Es herrschte eine Stille. So ganz wusste ich nicht, was ich antworten sollte. Eigentlich hatte sie genau das versucht mir schon einmal zu erklären, wenn ich nicht jedes Mal abblockte und es auf mich selbst projizierte, dass es meine Schuld war. Dabei tat sie es für mich. Sie tat Dinge schon immer für mich und nicht gegen mich. Es war einfach nur lächerlich, was sich in meinem Kopf abspielte, dass ich beinahe schon weinen wollte, weil ich mich so schuldig fühlte, ihr etwas vollkommen Falsches zu unterstellen, was sie niemals in Erwägung ziehen würde.

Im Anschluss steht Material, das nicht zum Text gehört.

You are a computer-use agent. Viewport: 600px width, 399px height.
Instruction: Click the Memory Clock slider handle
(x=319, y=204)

„Aber was machen ich, wenn es dann noch schlimmer wird? Du bist nicht mehr da, wenn mich jemand in die Ecke drängt und ständig zu dir und zu Chan zu flüchten, ist doch auch lächerlich... Ich bin kein kleines Kind mehr, was sich gegen nichts wehren kann..."  Ja, ich hatte vollkommene Angst vor der Zukunft. Immerhin konnte es nur noch schlimmer werden, wenn ich hier allein war. Rachel konnte mich nicht davor beschützen, wenn Olivia mich wieder erpressen wollte oder meine Sachen nahm. Noch konnte sie besänftigend auf unsere Mutter einreden, wenn es ihr nicht passte, dass ich schweigsam war und nicht redete. Natürlich konnte ich es einfach ignorieren, aber das würde auch nicht von heute auf morgen passieren, dass ich diese Eigenschaft einfach so beherrschte. Ganz zu schweigen von den schlaflosen Nächten, die vorprogrammiert waren, wenn sie ausgezogen war.

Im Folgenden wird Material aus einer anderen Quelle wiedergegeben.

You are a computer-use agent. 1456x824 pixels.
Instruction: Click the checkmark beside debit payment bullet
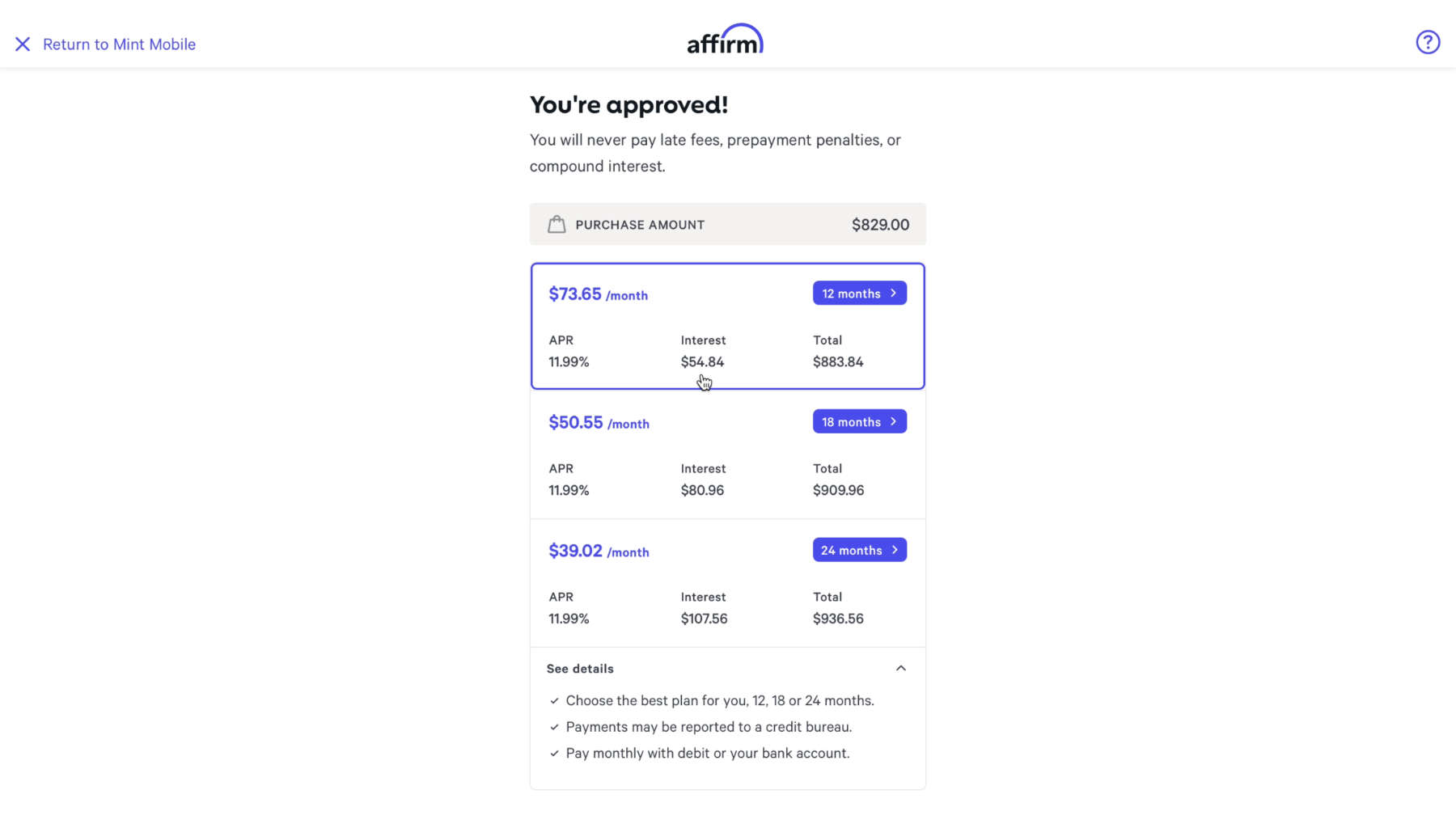554,753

„Du weißt, du kannst jederzeit zu uns kommen. Wichtig ist es, dass es dir gut geht und wenn du eben eine Zeit lang bei mir schläfst, dann ist es ein Denkzettel für unsere Eltern. Sie können ihre Kinder nicht unterschiedlich behandeln. Am Ende verlieren sie so eines davon. Also... Fühl dich immer frei zu mir zu kommen. Außerdem dauert es noch ein bisschen bis ich wirklich etwas gefunden habe, okay? Bis dahin werden wir uns auf alles einstellen können, damit es nicht ganz so schlimm für dich wird."

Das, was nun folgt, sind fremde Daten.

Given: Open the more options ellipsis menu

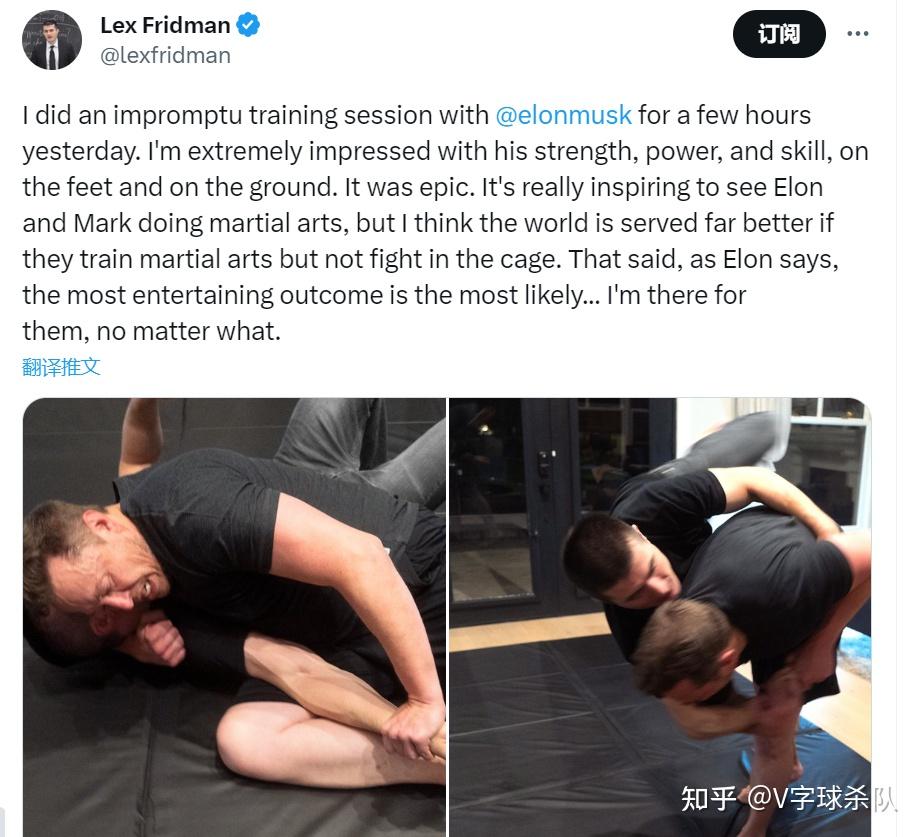Looking at the screenshot, I should [857, 34].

Nervös biss ich mir auf die Lippe und vertraute einfach auf ihre Worte. Etwas anderes blieb mir schließlich nicht übrig. Sie war alt genug und ihr verbieten, dass sie auszog, konnte ich am Ende auch nicht. Nur hasste ich eben Veränderungen wie die Pest und am liebsten wollte ich, dass sich niemals etwas ändert. Auch wenn sie etwas vollkommen Positives mit sich bringen konnten.